Re: Re: Re: Quantum Mechanics - why random??

Tez said:
Randomness that can somehow "exist" independent of the inherent indeterminism of observers trying to process information about the world around them. Describing something as random seems like such an observer specific thing to me...

Well, any description is observer specific if you ask me.
 
Hmm. . . ok.

But what about my question of the universe with only TWO subatomic particles?

If we only had two subatomic particles, would their motions now be predictable?
 
If we only had two subatomic particles, would their motions now be predictable?

Quantum mechanics is not capable of describing such a universe.

You have to remember that particles are simply the quanta of the various fields, and due to the uncertainty principle, the energy states of those fields naturally fluctuate with time. So the number of particles is, itself, not a conserved quantity.


Dr. Stupid
 
Hey Stimpson ,

Can you explain that a bit further for me please?

Especially this sentence: "You have to remember that particles are simply the quanta of the various fields"

And I can't understand this concept at all: "the number of particles is, itself, not a conserved quantity"

Are you telling me, that if I am looking at 10 subatomic particles, that the next time I look at it, there could be 50 subatomic particles that magically appeared?

How can that be?
 
Consider an electron and proton. Just two particles, right? Wrong.

The electromagnetic and weak nuclear fields associated with these particles, and indeed which are the source of their interaction with each other, are quantized. The interaction force between them is itself carried by virtual particles. Photons for the electromagnetic interaction, and massive bosons for the weak nuclear interaction. The very existence of these virtual particles is a result of the uncertainty principle. The fields they are associated with are in a process of continual fluctuation.

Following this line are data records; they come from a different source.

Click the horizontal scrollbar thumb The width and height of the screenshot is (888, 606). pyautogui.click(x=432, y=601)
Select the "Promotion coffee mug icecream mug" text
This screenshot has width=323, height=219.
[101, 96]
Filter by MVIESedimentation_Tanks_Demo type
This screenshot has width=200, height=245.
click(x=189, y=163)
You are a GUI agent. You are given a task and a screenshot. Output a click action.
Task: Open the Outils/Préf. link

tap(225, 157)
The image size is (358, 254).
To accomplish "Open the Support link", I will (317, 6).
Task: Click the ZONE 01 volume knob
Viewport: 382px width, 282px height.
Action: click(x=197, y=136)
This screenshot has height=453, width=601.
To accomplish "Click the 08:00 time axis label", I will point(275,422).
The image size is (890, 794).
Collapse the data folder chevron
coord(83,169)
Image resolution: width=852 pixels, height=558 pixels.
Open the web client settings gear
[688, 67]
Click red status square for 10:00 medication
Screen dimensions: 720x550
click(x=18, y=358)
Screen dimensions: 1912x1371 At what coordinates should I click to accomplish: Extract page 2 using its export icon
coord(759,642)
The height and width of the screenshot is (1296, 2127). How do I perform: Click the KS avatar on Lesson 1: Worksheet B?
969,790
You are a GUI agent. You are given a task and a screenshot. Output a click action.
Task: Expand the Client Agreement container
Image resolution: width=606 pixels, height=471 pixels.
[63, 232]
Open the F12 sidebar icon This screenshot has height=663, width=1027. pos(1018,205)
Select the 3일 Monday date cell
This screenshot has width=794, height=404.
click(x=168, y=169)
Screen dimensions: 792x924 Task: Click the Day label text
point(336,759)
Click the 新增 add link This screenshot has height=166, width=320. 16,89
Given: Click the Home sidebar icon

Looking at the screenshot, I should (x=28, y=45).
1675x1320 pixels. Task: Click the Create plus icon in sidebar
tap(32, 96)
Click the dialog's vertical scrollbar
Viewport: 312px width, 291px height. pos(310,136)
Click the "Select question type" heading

These particles are not appearing and disappearing by magic. They are, themselves, simply the quanta of the constantly fluctuating fields which exist everywhere. What we think of as "ordinary matter", things like protons, neutrons, and electrons, are themselves just quanta of some of the many fields which make up the Universe. These fields just happen to be relatively stable at the kind of energy densities we are used to dealing with. The other fields, particularly the electromagnetic field, are not.